#### [EXERCISE DIRECTIONS]
After locating "You are a GUI agent. The screenshot is 363×2576." in the listing below, copy that line and each one after it exactly, ending with the line that has "Bitcoin News (158, 2463)".

#### [DATA SUPPLIED]

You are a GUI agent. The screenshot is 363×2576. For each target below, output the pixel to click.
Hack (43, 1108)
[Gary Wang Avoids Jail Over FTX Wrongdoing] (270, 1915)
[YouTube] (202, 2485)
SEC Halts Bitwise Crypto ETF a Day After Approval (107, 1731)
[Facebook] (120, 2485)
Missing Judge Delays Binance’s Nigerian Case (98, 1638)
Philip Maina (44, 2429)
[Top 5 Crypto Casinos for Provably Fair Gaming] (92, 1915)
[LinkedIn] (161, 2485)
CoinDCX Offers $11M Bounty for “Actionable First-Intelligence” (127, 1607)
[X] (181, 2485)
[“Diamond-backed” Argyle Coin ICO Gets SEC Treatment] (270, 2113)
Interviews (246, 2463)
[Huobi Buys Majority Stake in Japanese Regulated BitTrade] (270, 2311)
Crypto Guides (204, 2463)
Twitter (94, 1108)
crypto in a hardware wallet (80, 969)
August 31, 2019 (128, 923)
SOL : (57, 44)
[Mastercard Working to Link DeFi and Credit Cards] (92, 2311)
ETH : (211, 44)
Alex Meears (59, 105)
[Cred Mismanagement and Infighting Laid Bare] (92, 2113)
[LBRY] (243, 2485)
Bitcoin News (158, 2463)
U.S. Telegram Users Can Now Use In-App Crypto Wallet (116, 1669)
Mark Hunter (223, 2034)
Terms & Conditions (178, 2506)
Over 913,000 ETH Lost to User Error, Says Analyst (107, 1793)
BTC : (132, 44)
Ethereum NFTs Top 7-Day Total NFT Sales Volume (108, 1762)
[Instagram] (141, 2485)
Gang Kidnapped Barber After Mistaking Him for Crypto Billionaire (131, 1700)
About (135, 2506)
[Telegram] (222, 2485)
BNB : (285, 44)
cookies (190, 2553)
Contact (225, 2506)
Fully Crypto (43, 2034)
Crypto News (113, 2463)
* * *
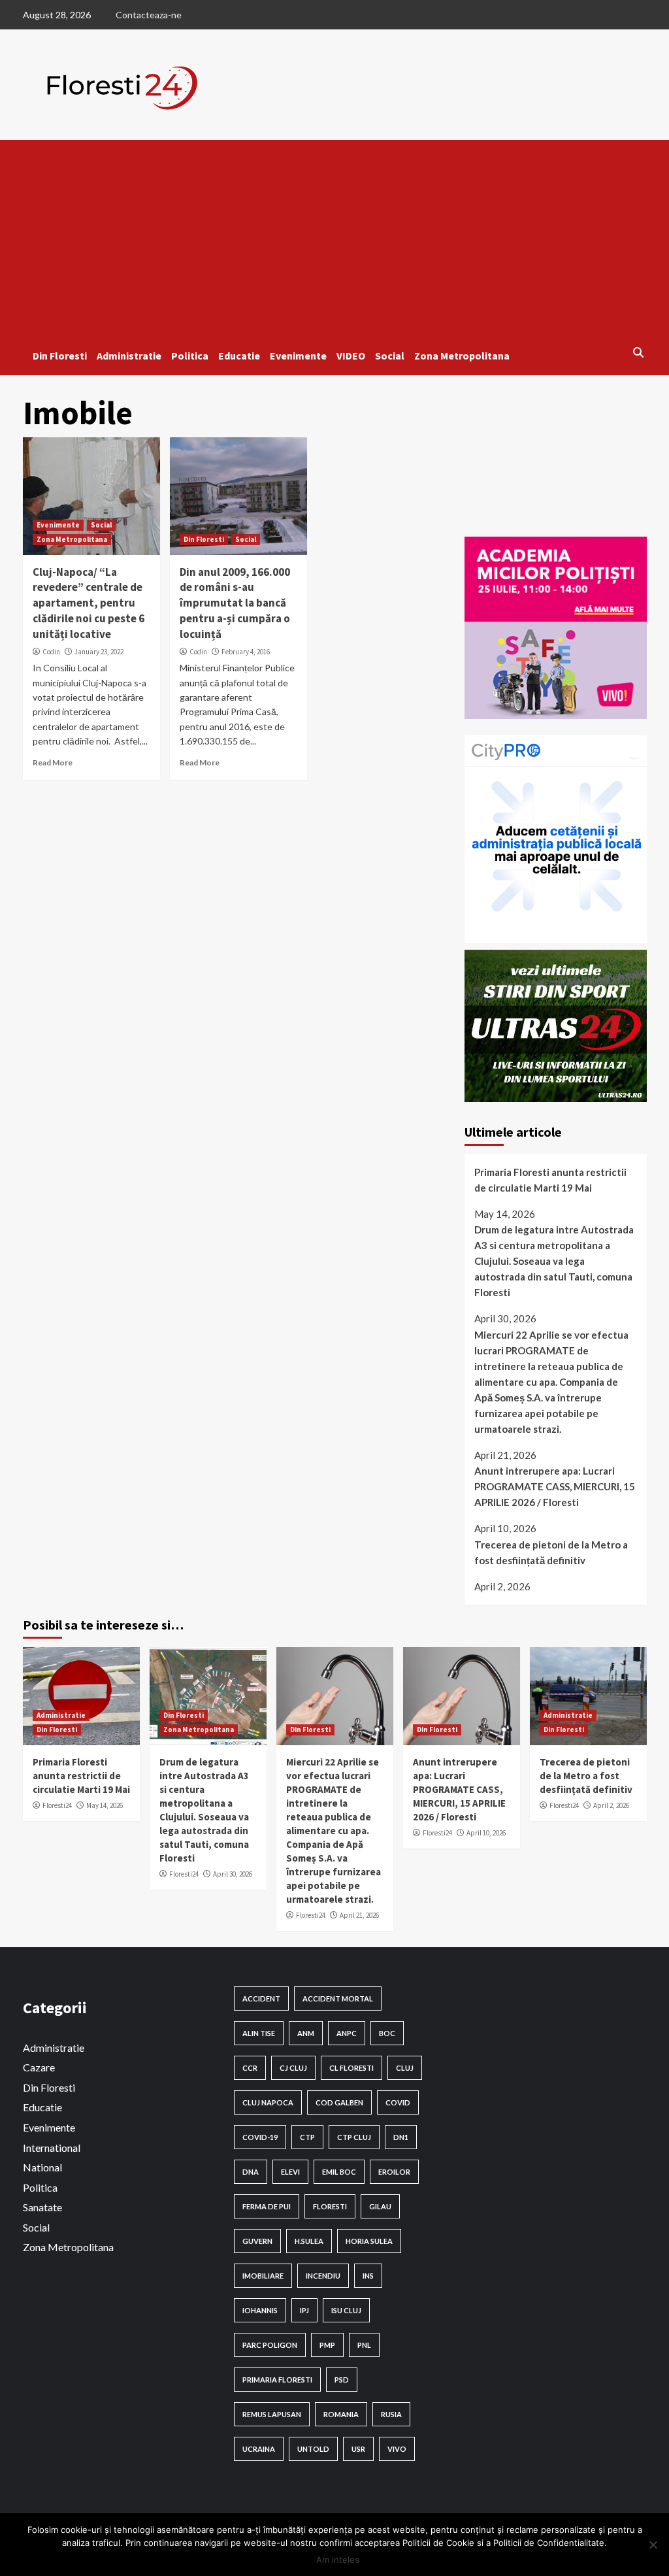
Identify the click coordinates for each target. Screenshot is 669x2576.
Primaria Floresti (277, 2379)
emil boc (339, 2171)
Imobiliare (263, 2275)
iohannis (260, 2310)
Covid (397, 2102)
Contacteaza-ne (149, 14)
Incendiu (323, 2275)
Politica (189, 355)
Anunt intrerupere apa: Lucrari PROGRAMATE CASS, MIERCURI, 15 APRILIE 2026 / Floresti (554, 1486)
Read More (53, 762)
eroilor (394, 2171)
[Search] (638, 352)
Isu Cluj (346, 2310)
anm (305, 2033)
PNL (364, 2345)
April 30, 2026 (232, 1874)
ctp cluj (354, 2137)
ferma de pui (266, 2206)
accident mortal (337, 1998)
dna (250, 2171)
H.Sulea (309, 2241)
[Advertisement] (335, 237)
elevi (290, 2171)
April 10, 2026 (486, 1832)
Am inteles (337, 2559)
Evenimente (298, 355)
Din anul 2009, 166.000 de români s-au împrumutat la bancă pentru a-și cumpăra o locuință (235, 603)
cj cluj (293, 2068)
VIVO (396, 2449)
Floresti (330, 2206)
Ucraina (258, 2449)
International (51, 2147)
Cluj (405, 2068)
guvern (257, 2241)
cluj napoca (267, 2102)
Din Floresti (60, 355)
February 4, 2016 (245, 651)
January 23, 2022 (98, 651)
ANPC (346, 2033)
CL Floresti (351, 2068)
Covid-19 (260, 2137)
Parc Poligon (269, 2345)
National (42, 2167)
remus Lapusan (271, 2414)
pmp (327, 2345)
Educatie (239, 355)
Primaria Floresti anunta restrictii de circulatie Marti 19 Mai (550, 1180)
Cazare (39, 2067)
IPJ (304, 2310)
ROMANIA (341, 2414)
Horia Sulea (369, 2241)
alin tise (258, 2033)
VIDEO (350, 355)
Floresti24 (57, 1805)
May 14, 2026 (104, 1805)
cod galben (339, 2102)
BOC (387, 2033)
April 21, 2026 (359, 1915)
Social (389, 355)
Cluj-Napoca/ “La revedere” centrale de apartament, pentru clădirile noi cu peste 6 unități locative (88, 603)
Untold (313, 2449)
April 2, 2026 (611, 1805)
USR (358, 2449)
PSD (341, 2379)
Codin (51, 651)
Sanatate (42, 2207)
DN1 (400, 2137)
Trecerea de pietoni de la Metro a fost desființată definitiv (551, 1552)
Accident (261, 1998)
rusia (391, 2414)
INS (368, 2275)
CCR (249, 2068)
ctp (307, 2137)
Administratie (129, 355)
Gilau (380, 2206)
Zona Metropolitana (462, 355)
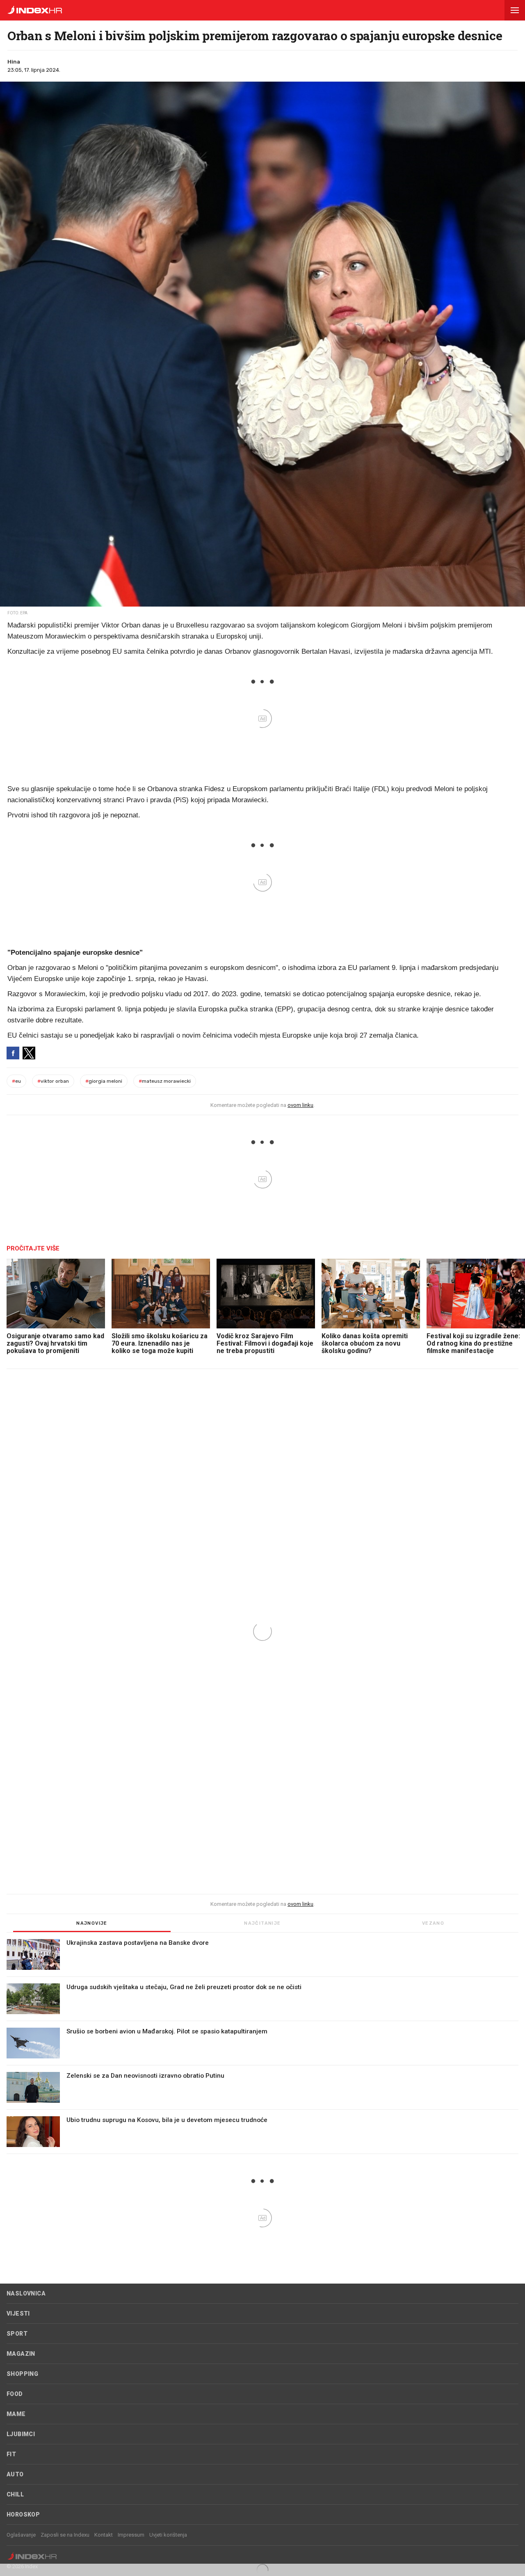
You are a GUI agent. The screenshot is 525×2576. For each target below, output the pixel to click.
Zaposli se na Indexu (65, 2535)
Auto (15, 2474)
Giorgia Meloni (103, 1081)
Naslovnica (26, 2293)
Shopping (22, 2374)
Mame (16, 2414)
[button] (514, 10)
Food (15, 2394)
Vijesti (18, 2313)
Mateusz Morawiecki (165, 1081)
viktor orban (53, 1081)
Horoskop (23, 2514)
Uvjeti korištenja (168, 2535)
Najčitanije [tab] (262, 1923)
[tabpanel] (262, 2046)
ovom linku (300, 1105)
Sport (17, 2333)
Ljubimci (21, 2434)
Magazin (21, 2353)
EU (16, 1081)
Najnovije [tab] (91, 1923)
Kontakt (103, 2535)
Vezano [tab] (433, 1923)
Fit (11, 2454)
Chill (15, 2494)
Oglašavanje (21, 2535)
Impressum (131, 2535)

#### [SOLUTION FOR THIS PROBLEM]
You are a GUI agent. The screenshot is 363×2576. For each target below, output the pixel to click.
Hack (43, 1108)
[Gary Wang Avoids Jail Over FTX Wrongdoing] (270, 1915)
[YouTube] (202, 2485)
SEC Halts Bitwise Crypto ETF a Day After Approval (107, 1731)
[Facebook] (120, 2485)
Missing Judge Delays Binance’s Nigerian Case (98, 1638)
Philip Maina (44, 2429)
[Top 5 Crypto Casinos for Provably Fair Gaming] (92, 1915)
[LinkedIn] (161, 2485)
CoinDCX Offers $11M Bounty for “Actionable First-Intelligence” (127, 1607)
[X] (181, 2485)
[“Diamond-backed” Argyle Coin ICO Gets SEC Treatment] (270, 2113)
Interviews (246, 2463)
[Huobi Buys Majority Stake in Japanese Regulated BitTrade] (270, 2311)
Crypto Guides (204, 2463)
Twitter (94, 1108)
crypto in a hardware wallet (80, 969)
August 31, 2019 (128, 923)
SOL : (57, 44)
[Mastercard Working to Link DeFi and Credit Cards] (92, 2311)
ETH : (211, 44)
Alex Meears (59, 105)
[Cred Mismanagement and Infighting Laid Bare] (92, 2113)
[LBRY] (243, 2485)
Bitcoin News (158, 2463)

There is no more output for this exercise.